Cantor, now vice chairman and managing director for investment bank Moelis & Co., said Biden’s reputation as a dealmaker gives him an opportunity. But he said that after Obama entered office promising bipartisan cooperation, his staff failed to make good on it. “There was just a one-party rule in [2009 and 2010], which made it very, very difficult once we claimed the majority in 2010 to even begin to work together,” Cantor said.

Casey Herman, leader of PwC’s U.S. power and utilities practice, told the EEI conference that Biden’s support for decarbonization, clean energy investments and large-scale electrification “provides potentially an exciting opportunity for the sector.”

“But if the Republicans do hold the majority in the Senate, that’s going to moderate the speed and the size of those policy initiatives,” he said.

FERC

How much impact could a Democrat-majority FERC have?

“It’s really going to be dependent on what McConnell wants,” said Tezak, who noted that Trump’s nominations for two FERC vacancies, Republican Mark Christie and Democrat Allison Clements, have not cleared the Senate and Energy Natural Resources Committee yet.

If they are approved, the Republicans would hold a 3-2 majority, at least as long as Republican Neil Chatterjee, whose term expires in June, remains. Trump replaced Chatterjee as chairman last week with Republican James Danly. (See related story, Trump Demotes Chatterjee; Names Danly FERC Chair.)

“Danly could take his short tenure as chairman and move on to the next thing. If he doesn’t and goes back to being a commissioner, I think it’s intriguing to what extent does Chatterjee become the [Justice] Anthony Kennedy or the [Chief Justice] John Roberts of FERC,” she said, referring to two Republicans who have been swing votes on the Supreme Court. “In terms of carbon pricing, offshore wind, transmission interconnections … he is clearly more aligned with Glick.”

Carbon Pricing

On Oct. 15, Chatterjee joined with Glick in supporting a proposed policy statement inviting states to introduce carbon pricing in wholesale electricity markets to address climate change. (See FERC: Send Us Your Carbon Pricing Plans.)

Tezak said carbon pricing is not necessarily a partisan issue. “We’re seeing the carbon price in wholesale tariffs offered as a bridge,” she said. “There’s a common interest there. I hope that with something like carbon pricing, we can look at it more like SO2 and NOx emissions. That’s part of the conversation we’re looking at now. Carbon has an opportunity to integrate. The conversation is … at least broadening a little bit.
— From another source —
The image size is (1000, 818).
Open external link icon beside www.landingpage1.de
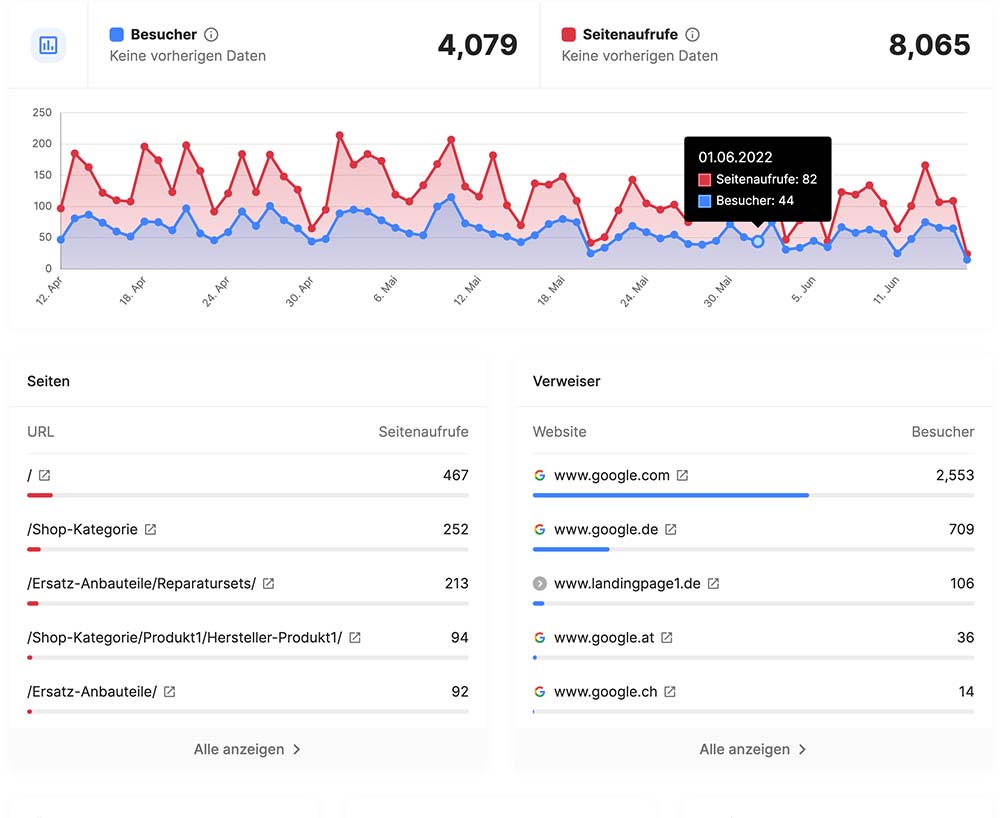(714, 584)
If FERC gets a Democratic majority, does the MOPR [minimum offer price rule] even survive?”

Some have suggested Biden could seek to add carbon pricing to a budget reconciliation bill, which would be exempt from filibuster and require only a simple majority vote in the Senate.

Herman said it would be “an aggressive” move. “But there seems to be some level of growing support that a carbon tax might provide some certainty to bolster investment as opposed to scaring people away from investment,” he added.

Infrastructure, Natural Gas

George Bilicic, vice chairman of investment banking and global head of power, energy and infrastructure for Lazard, told the EEI panel that he sees natural gas-fired generation remaining “highly relevant” for the foreseeable future as a supplement to renewables and storage.

Biden

George Bilicic, Lazard | Edison Electric Institute

Panel moderator Richard McMahon, EEI’s senior vice president for energy supply and finance, noted that EEI’s Natural Gas Sustainability Initiative with the Natural Gas Association is attempting to reduce mid- and upstream methane emissions. “Hopefully, that will go a long way to satisfying the desire of the [environmental, social and corporate governance] folks and investors.”

Bilicic also said that utilities and other infrastructure spending could find its way into an economic relief package because of their multiplier effects across the economy. “A dollar spent in utilities generates tremendous economic growth,” he said. “To get to the best renewable resources, we’re going to need a lot of investment in transmission and … help on the permitting front.”

“Infrastructure might creep into the top three or four priorities” with a Republican-controlled Senate, Joe Mikrut, a partner with Capitol Tax Partners, said during the Norton Rose Fulbright session.

Biden

Democratic political strategist Donna Brazile | Edison Electric Institute

Infrastructure spending was also seen as possible for bipartisan spending during the Trump administration. But it never happened.

Partisan gridlock is a major reason why Americans’ trust in government has diminished since the 1960s, Democratic political strategist Donna Brazile told the EEI conference.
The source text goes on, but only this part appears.